[Records excerpted from a collection]
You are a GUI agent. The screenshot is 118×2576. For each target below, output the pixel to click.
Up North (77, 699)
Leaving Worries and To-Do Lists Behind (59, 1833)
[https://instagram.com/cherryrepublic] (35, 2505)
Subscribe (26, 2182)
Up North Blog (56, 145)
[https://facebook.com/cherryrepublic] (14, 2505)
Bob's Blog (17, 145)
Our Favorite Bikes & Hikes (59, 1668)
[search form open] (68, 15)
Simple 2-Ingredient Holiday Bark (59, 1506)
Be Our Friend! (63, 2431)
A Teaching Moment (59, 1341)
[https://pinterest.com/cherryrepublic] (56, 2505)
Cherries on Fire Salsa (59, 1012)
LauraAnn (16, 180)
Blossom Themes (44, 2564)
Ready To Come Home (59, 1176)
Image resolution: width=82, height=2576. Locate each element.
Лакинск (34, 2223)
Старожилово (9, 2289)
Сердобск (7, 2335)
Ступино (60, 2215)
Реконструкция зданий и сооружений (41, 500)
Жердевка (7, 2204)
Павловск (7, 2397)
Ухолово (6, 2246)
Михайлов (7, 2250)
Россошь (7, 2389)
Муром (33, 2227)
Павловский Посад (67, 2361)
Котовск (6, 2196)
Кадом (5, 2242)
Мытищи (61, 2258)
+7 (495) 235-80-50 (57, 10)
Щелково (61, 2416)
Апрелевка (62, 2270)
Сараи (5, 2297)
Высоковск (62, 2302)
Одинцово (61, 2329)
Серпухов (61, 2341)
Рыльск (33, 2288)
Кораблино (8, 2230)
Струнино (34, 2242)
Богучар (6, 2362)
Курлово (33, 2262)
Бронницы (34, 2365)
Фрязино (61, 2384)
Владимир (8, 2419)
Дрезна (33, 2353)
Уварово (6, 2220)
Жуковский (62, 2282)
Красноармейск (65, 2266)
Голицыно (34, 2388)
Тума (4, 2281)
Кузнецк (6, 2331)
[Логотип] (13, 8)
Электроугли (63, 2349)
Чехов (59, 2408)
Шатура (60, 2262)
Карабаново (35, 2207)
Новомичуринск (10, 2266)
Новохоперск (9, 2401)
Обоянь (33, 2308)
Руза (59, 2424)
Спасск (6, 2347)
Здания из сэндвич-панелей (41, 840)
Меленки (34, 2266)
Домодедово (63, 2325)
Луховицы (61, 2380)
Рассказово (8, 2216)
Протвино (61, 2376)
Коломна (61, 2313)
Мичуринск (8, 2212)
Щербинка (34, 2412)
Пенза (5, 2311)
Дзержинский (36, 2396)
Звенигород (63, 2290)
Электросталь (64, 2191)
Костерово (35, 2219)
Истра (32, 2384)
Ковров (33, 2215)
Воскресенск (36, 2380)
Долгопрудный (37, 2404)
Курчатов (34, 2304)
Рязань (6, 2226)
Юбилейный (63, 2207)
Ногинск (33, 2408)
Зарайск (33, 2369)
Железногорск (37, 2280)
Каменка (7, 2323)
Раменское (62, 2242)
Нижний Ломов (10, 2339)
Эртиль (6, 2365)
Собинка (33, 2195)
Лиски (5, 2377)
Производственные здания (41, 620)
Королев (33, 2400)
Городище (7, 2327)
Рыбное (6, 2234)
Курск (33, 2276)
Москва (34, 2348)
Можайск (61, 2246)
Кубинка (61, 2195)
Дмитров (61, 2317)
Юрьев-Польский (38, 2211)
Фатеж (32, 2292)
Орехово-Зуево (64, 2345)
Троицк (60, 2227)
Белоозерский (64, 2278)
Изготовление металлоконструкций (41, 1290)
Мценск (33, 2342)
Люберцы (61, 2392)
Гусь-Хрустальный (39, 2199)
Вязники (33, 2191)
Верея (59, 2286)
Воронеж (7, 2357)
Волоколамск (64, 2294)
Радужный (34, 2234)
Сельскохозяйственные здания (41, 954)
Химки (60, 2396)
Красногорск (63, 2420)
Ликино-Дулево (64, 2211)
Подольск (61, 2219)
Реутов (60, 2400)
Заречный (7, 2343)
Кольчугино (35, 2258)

## Directions for this task:
Answer with a single number: how many lines above hold the word "cherryrepublic"?

## Exercise solution:
3